Il n'en revenait pas lui même de son audace : il avait attiré un garde à l'extérieur avec une ruse vieille comme le monde, était entré dans le manoir sans se faire remarquer et, cerise sur le gâteau, possédait maintenant le précieux trousseau de clés des prisons.

Il ne lui restait plus qu'à trouver les prisons.

Il avait commencé ses recherches en grimpant l'escalier et en examinant les pièces du premier étage et s'était rapidement rendu compte qu'il faisait fausse route : l'ameublement était trop luxueux pour être à proximité d'une prison. Il était donc redescendu au rez-de-chaussée, se souvenant d'un escalier menant aux étages inférieurs. Il y avait toujours ces deux gardes qui risquaient de le surprendre, mais l'un dormait à poings fermés en ronflant bruyamment et l'autre était absorbé par la recherche du trousseau de clé... Milo ne put s'empêcher de sourire : peut-être avait-il un don pour le métier de cambrioleur qu'il convenait de développer...

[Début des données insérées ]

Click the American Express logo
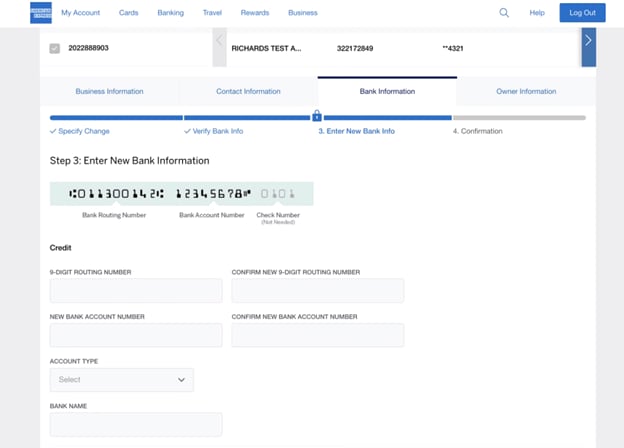624x448 pixels. pos(41,13)
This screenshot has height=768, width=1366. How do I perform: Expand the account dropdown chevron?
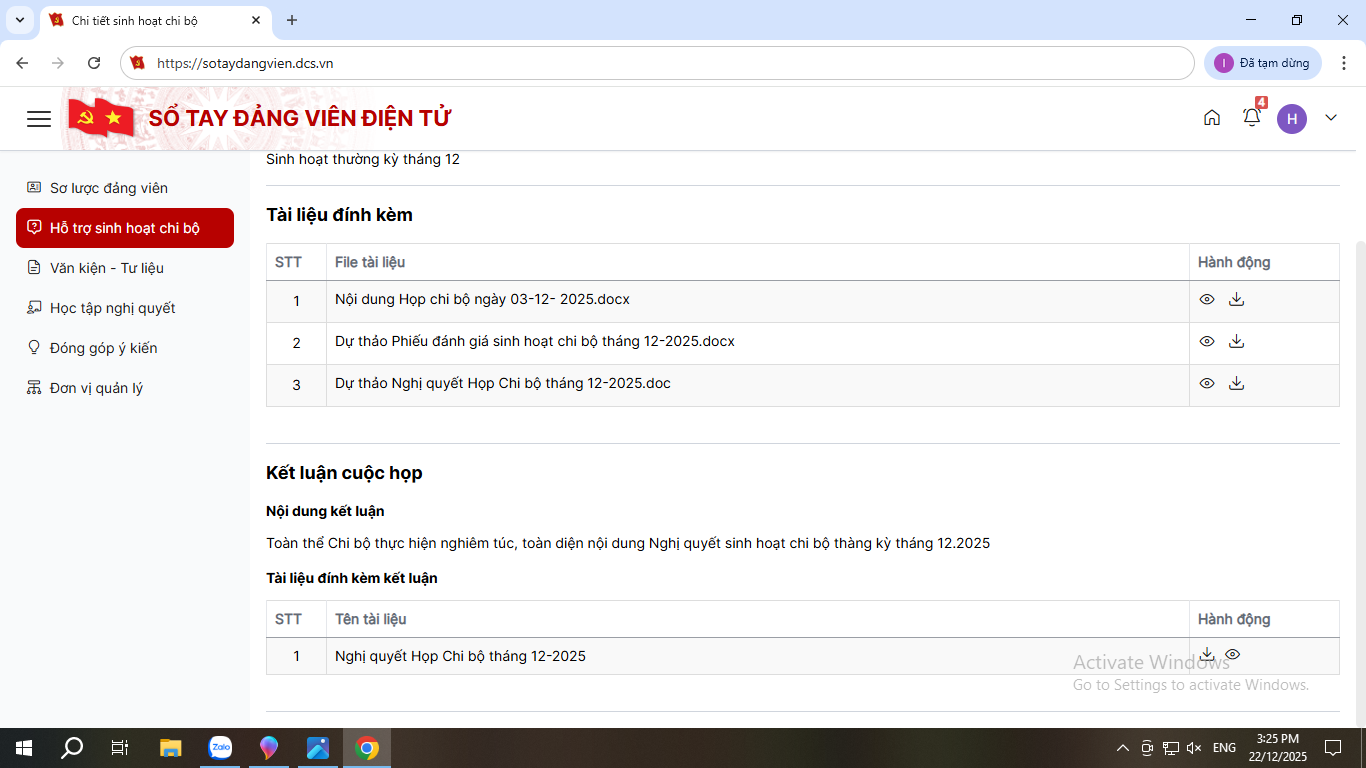pos(1331,118)
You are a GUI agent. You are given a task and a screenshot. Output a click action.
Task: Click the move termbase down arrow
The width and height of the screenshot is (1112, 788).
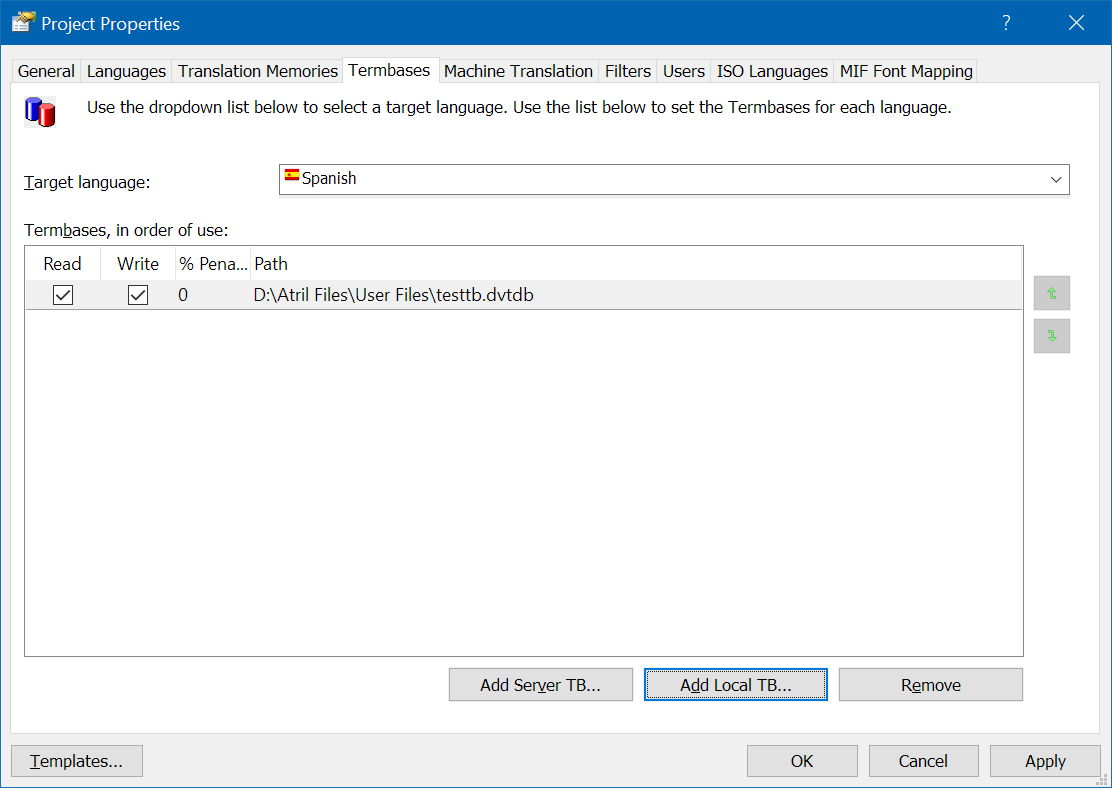pyautogui.click(x=1052, y=336)
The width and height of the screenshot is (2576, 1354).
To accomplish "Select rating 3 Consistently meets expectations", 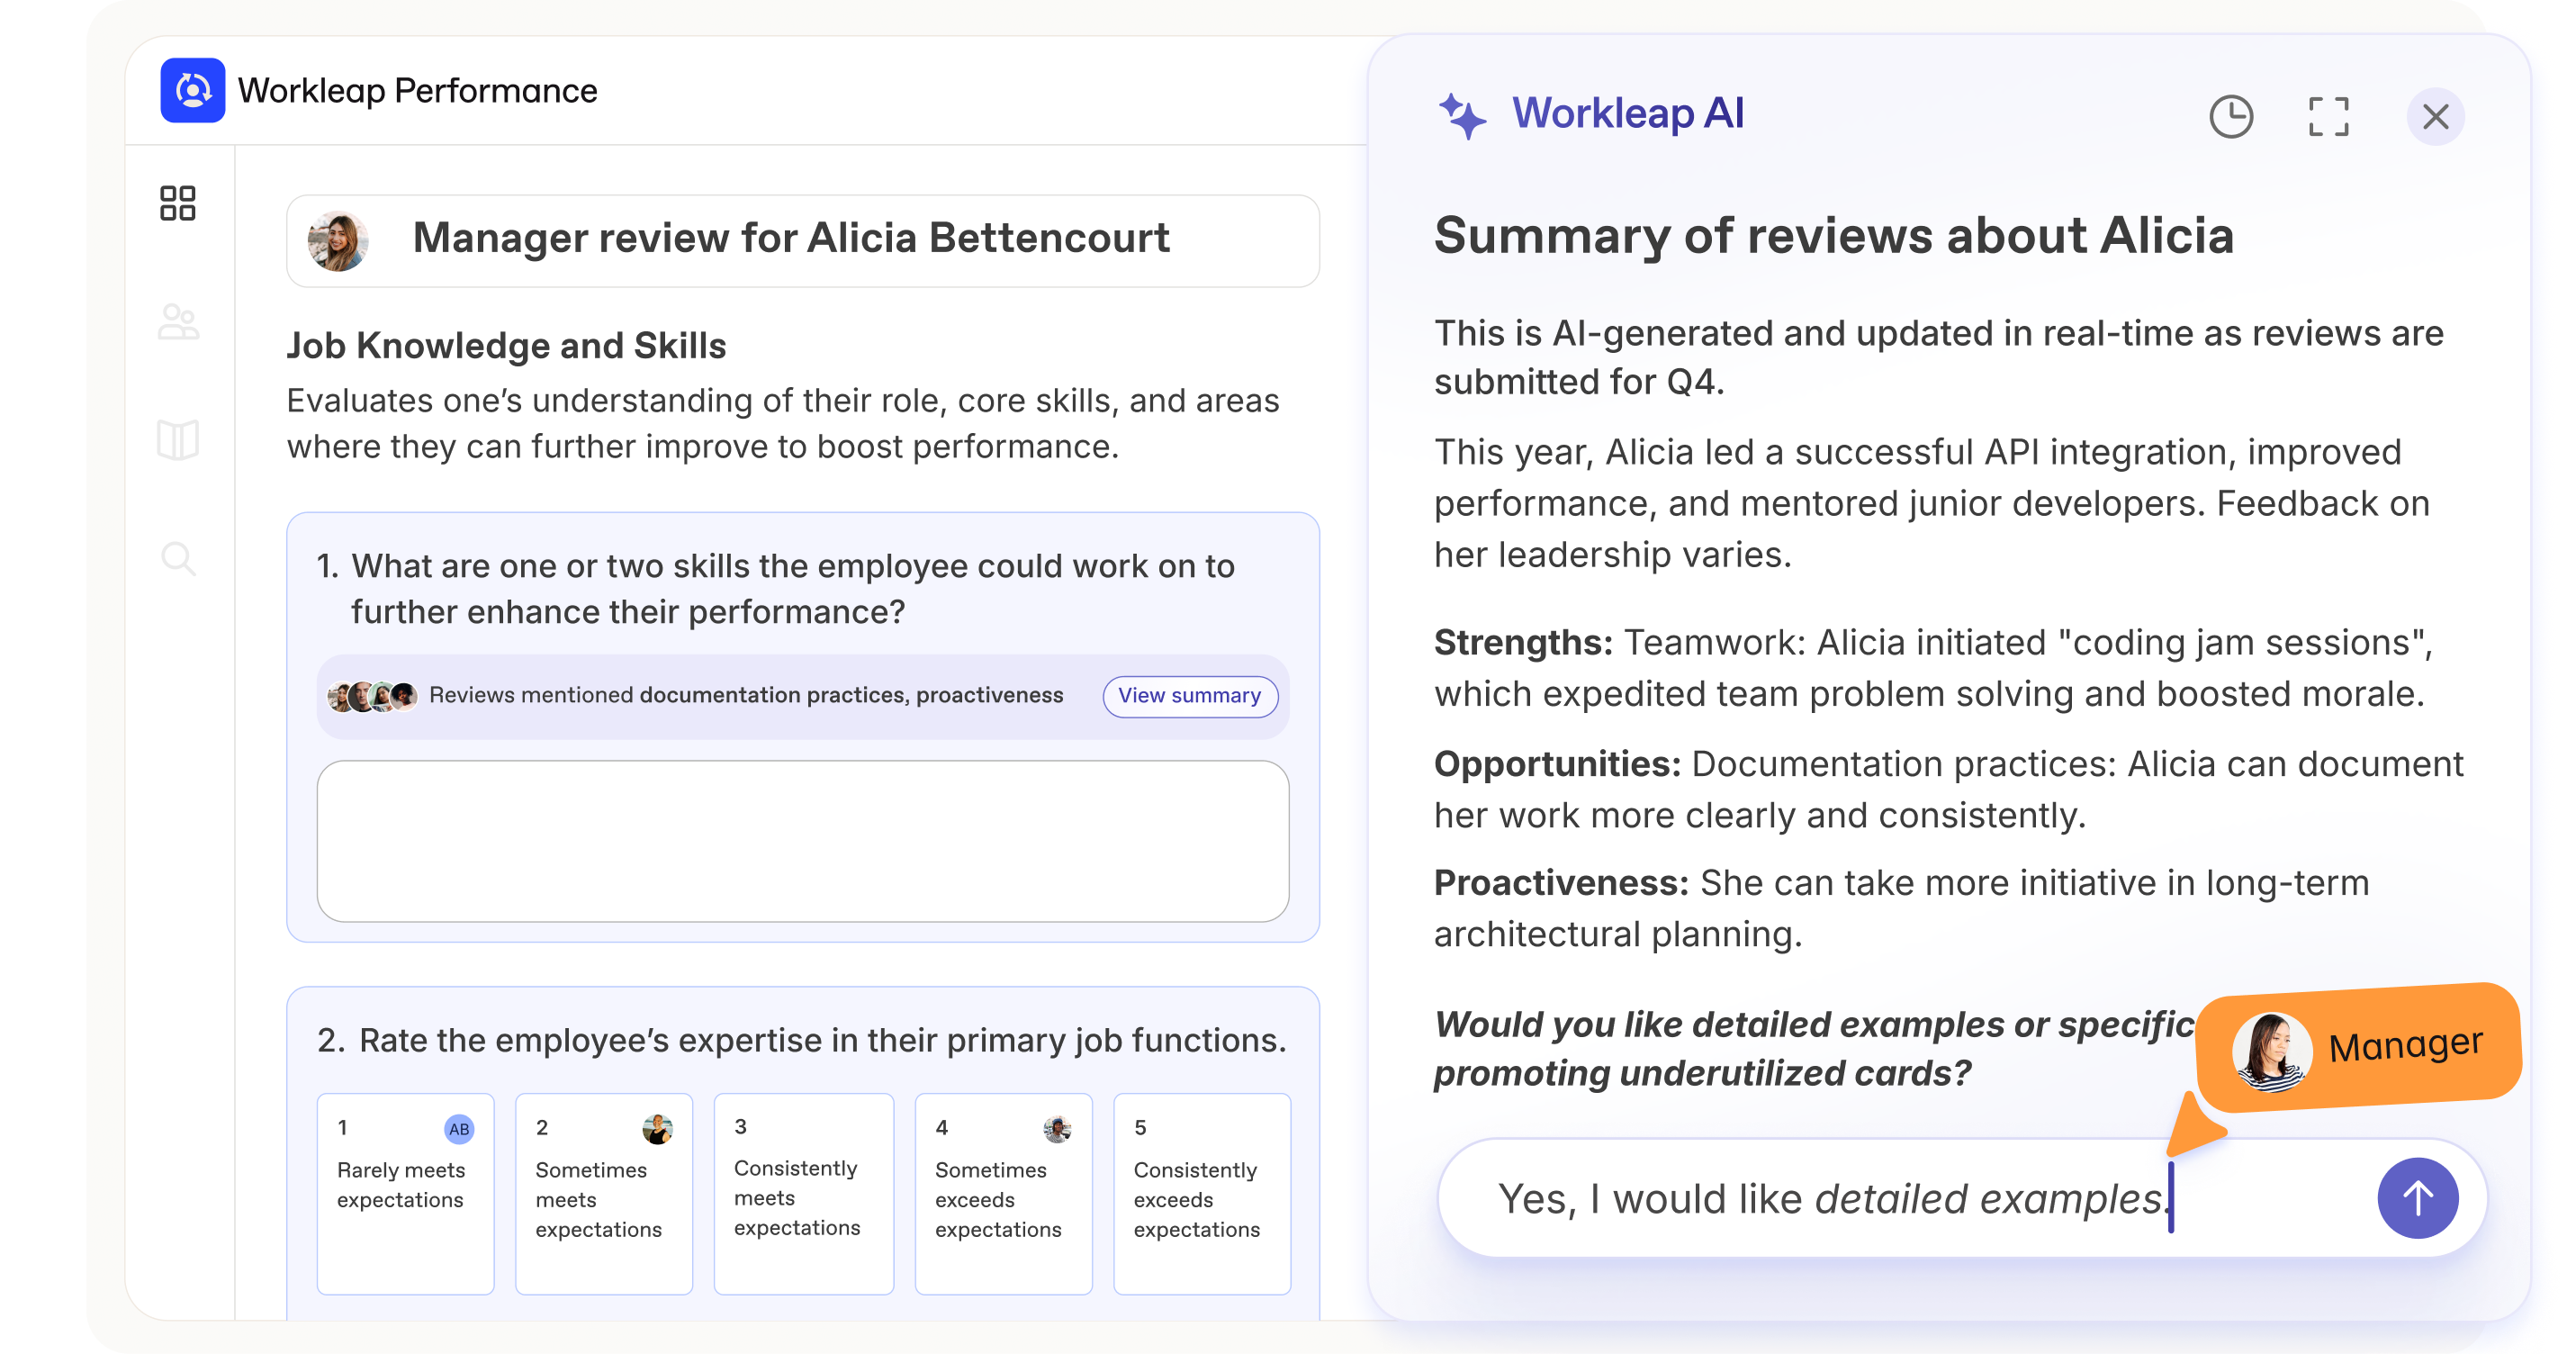I will click(803, 1193).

C'est au moment où il se préparait à descendre que la chance sembla l'abandonner. De l'extérieur, quelqu'un frappa à coups redoublés sur la porte. Milo n'eut que le temps de se dissimuler dans un recoin.

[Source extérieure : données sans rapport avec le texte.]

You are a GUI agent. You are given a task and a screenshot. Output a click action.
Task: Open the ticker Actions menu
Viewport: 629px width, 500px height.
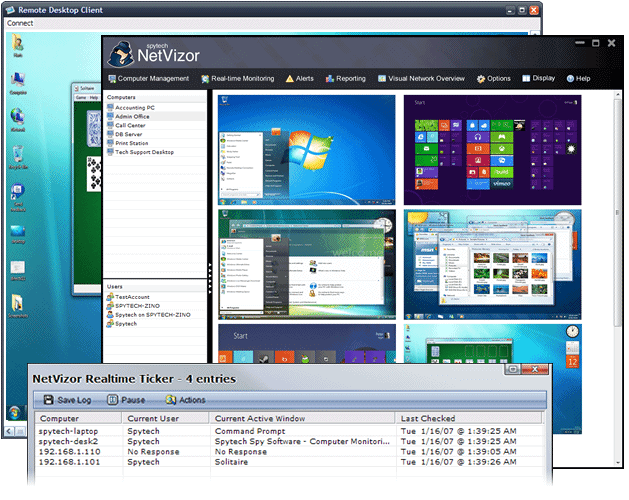[185, 400]
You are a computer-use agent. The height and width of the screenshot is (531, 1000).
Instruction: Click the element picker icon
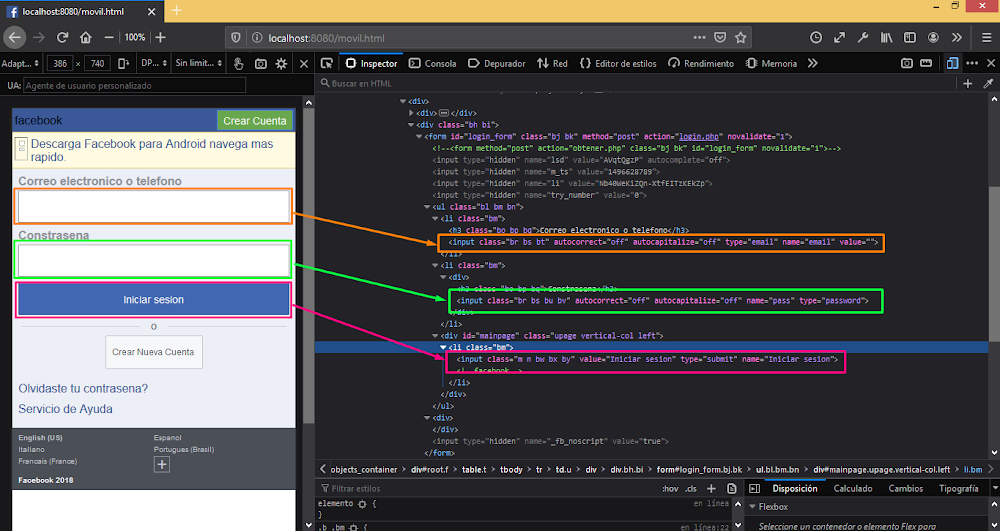[x=327, y=63]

— J'arrive, j'arrive, fit le soldat. Qui va là ?

— Questeur ! répondit une voix.

Le soldat ouvrit la porte, un homme à capuche se tenait à l'extérieur.

— Vous n'êtes pas le frère Cuthbert ? Où est Johan ?

— Johan s'occupe de mon cheval, il a failli faire une mauvaise chute dans le virage et il faut le calmer. C'est un garçon très dévoué... et non je ne suis pas le frère Cuthbert. Je suis le frère Etienne. Le frère Cuthbert a eu une mauvaise grippe et il m'a donné des instructions à propos des prisonniers qu'il pense possédés par le démon. Il faut que je les voie tout de suite... à ce propos, vous n'avez rien mangé provenant de leur chariot ? Ni conservé aucun objet leur ayant appartenu ? Ça pourrait être dangereux. Surtout les pièces d'or, les démons jouent la cupidité des hommes pour s'infiltrer dans leurs esprits avec de l'or ensorcelé.

— Oh non mon père, nous ne conservons ni objet ni argent quand nous arrêtons un malandrin, c'est que le sergent nous surveille... Il s'occupe personnellement de toutes les confiscations et il remet tout au seigneur jusqu'à la dernière pièce. Vous voulez lui parler ? Il est dans la pièce à côté.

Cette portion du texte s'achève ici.